### Records for this exercise ###

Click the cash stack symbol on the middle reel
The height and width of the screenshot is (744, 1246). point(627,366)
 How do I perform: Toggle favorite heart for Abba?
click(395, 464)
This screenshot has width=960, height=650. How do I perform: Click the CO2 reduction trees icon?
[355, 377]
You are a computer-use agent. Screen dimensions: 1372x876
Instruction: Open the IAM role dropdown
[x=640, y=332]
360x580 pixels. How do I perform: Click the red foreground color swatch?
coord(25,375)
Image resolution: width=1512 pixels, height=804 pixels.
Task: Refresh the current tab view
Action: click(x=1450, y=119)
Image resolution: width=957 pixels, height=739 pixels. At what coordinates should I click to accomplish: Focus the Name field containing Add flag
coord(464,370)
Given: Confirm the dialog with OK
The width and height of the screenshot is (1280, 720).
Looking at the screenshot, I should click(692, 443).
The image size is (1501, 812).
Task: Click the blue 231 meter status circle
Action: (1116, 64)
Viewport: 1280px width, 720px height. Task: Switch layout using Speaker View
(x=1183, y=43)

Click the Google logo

###

> _What is expected_
Rewrite the listing above with every "How do I perform" changed to "How can I do", keeping all other text the same.

> _Answer to this exercise_
Click the cash stack symbol on the middle reel
The height and width of the screenshot is (744, 1246). point(627,366)
 How can I do: Toggle favorite heart for Abba?
click(395, 464)
This screenshot has width=960, height=650. How can I do: Click the CO2 reduction trees icon?
[355, 377]
You are a computer-use agent. Screen dimensions: 1372x876
Instruction: Open the IAM role dropdown
[x=640, y=332]
360x580 pixels. How can I do: Click the red foreground color swatch?
coord(25,375)
Image resolution: width=1512 pixels, height=804 pixels.
Task: Refresh the current tab view
Action: click(x=1450, y=119)
Image resolution: width=957 pixels, height=739 pixels. At what coordinates should I click to accomplish: Focus the Name field containing Add flag
coord(464,370)
Given: Confirm the dialog with OK
The width and height of the screenshot is (1280, 720).
Looking at the screenshot, I should click(692, 443).
The image size is (1501, 812).
Task: Click the blue 231 meter status circle
Action: (1116, 64)
Viewport: 1280px width, 720px height. Task: Switch layout using Speaker View
(x=1183, y=43)

Click the Google logo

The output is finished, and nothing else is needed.